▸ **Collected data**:
════════════════

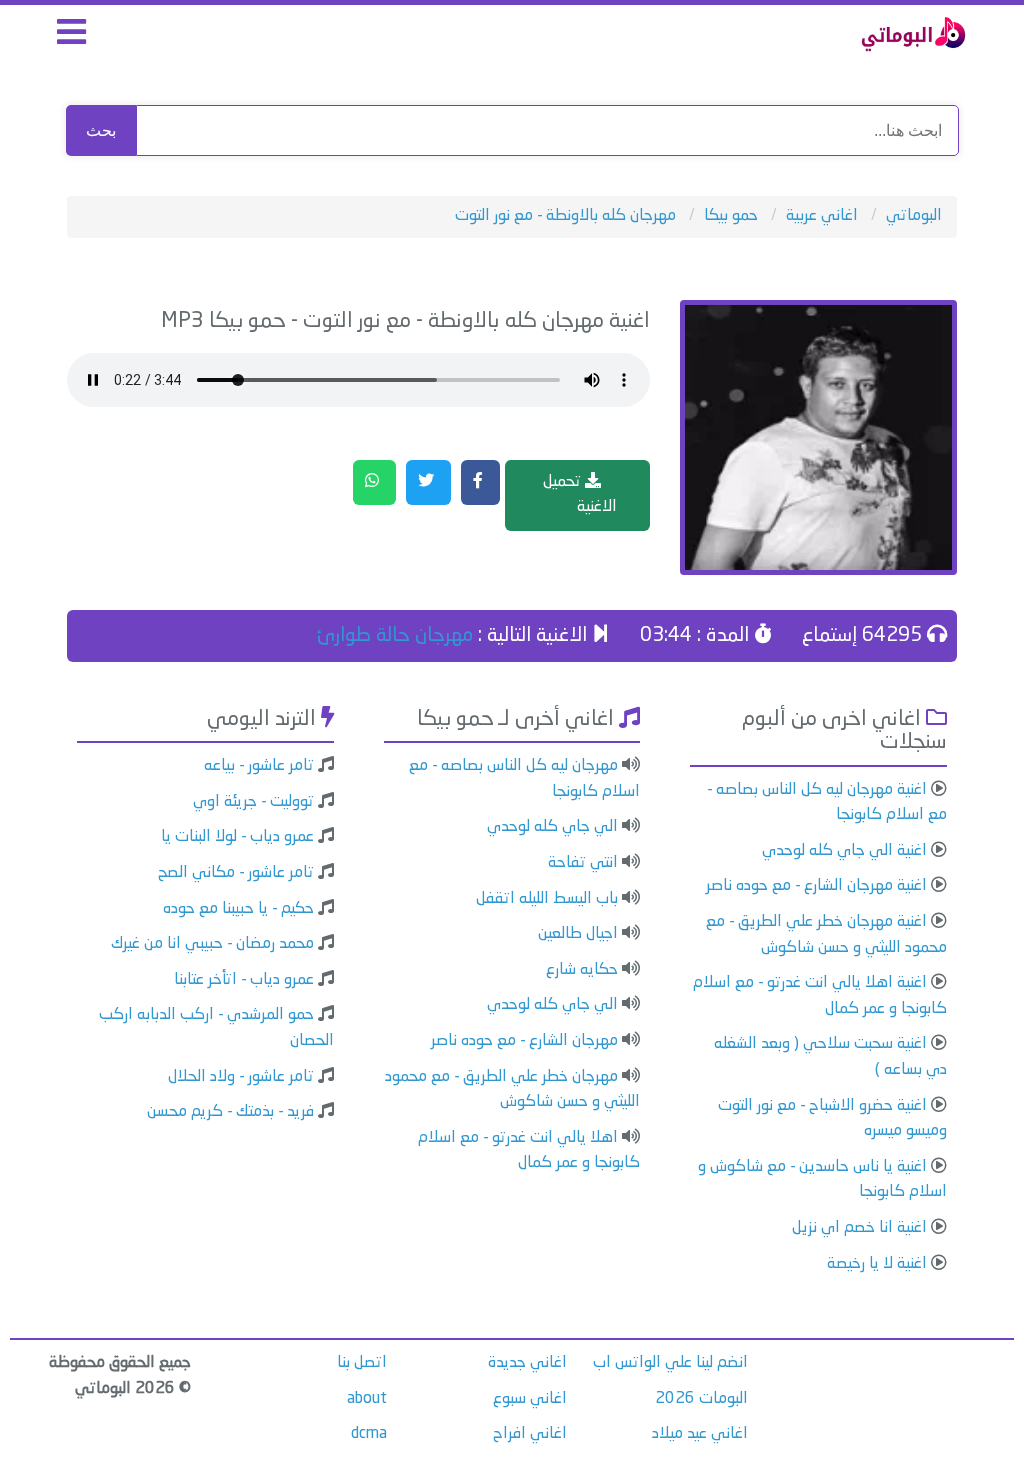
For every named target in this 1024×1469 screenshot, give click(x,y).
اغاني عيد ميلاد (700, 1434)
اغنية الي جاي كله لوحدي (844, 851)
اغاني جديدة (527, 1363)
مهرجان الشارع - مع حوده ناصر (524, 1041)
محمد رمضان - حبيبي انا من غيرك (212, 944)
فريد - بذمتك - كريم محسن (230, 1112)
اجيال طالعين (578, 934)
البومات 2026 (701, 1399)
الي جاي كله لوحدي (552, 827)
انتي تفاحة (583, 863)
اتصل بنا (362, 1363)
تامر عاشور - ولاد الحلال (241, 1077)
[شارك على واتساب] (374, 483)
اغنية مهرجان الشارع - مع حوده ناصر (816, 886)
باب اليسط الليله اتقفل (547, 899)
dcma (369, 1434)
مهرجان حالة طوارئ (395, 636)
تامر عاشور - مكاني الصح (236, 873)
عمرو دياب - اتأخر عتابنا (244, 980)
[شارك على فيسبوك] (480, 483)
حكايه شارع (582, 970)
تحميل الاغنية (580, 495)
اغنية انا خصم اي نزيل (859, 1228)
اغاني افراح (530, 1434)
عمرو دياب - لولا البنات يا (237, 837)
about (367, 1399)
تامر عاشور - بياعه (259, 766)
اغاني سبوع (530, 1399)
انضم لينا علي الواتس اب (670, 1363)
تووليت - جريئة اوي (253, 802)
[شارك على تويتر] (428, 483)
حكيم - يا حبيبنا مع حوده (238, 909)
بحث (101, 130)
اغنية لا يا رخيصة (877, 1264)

════════════════

▸ **Problem to solve**:
Quote every entry exactly, with the pictures omitted.

▸ **Answer section**:
For every named target in this 1024×1469 screenshot, give click(x,y).
اغاني عيد ميلاد (700, 1434)
اغنية الي جاي كله لوحدي (844, 851)
اغاني جديدة (527, 1363)
مهرجان الشارع - مع حوده ناصر (524, 1041)
محمد رمضان - حبيبي انا من غيرك (212, 944)
فريد - بذمتك - كريم محسن (230, 1112)
اجيال طالعين (578, 934)
البومات 2026 (701, 1399)
الي جاي كله لوحدي (552, 827)
انتي تفاحة (583, 863)
اتصل بنا (362, 1363)
تامر عاشور - ولاد الحلال (241, 1077)
[شارك على واتساب] (374, 483)
اغنية مهرجان الشارع - مع حوده ناصر (816, 886)
باب اليسط الليله اتقفل (547, 899)
dcma (369, 1434)
مهرجان حالة طوارئ (395, 636)
تامر عاشور - مكاني الصح (236, 873)
عمرو دياب - اتأخر عتابنا (244, 980)
[شارك على فيسبوك] (480, 483)
حكايه شارع (582, 970)
تحميل الاغنية (580, 495)
اغنية انا خصم اي نزيل (859, 1228)
اغاني افراح (530, 1434)
عمرو دياب - لولا البنات يا (237, 837)
about (367, 1399)
تامر عاشور - بياعه (259, 766)
اغاني سبوع (530, 1399)
انضم لينا علي الواتس اب (670, 1363)
تووليت - جريئة اوي (253, 802)
[شارك على تويتر] (428, 483)
حكيم - يا حبيبنا مع حوده (238, 909)
بحث (101, 130)
اغنية لا يا رخيصة (877, 1264)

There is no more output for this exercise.